AssertionError: Test does not match. Did you get the mean of your cost functions?

logits and labels parameters in compute_cost have shape (num classes, num examples).

y_pred and y_true for tf.keras.losses.categorical_crossentropy should have shape (num examples, num classes).

Hope this helps.

1 Like

I did transpose logits and labels,while still got an error

here is my code:

[code removed by moderator]

Look at this link. Is there a parameter you should set since you are using logits?

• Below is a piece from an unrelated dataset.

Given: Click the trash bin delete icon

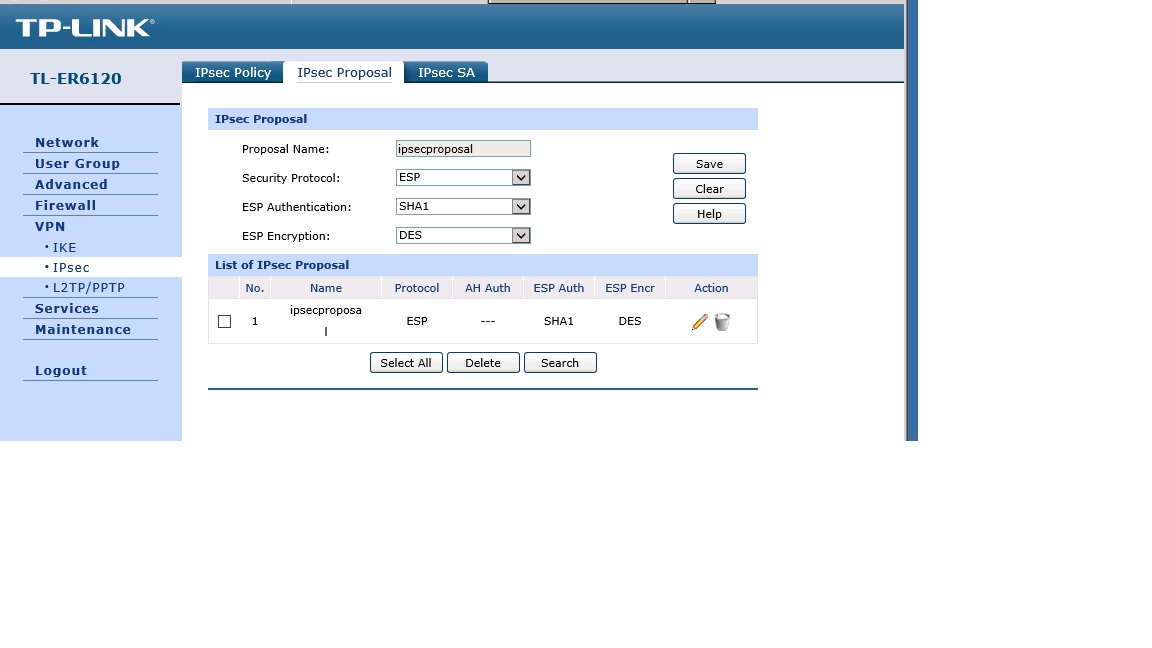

Thanks!finally!it’s solved.
but I don’t understand" Whether y_pred is expected to be a logits tensor. By default, we assume that y_pred encodes a probability distribution."
what is a"logits tensor" and what does “probability distribution” mean here?

Here’s logit

I have the same question, and @balaji.ambresh’s link doesn’t really make it any clearer for me

The Dense output has a linear activation when no activation is specified i.e. it’s wx+b. To get the output as a probability for a dense unit, the activation should be sigmoid.

Here’s the derivation:

Start with the logit definition.

Let L = logit(p) i.e. the predicted outcome.
and p = probability of output = 1

\implies e^L = \frac{p}{1-p} , after raising both sides to power of e
\implies (1 - p) * e^L = p
\implies e^L - p * e^L = p
\implies e^L = (e^L + 1) * p
\implies p = \frac{e^L}{e^L + 1}
\implies p = \frac{1}{1+\frac{1}{e^L}} , after dividing both numerator and denominator by e^L

Which is the same as sigmoid.

Maybe see also this link tf.keras.losses.BinaryCrossentropy  |  TensorFlow Core v2.8.0

Which contains this key passage:

  • y_pred (predicted value): This is the model’s prediction, i.e, a single floating-point value which either represents a logit, (i.e, value in [-inf, inf] when from_logits=True ) or a probability (i.e, value in [0., 1.] when from_logits=False ).

The network can output either a value in range [-inf, inf] or [0., 1.] (depending on the activation used as @balaji.ambresh correctly shows above.) The loss function needs to know which it is in order to properly interpret the forward prop outputs. from_logits is used to keep the network and the loss function in synch.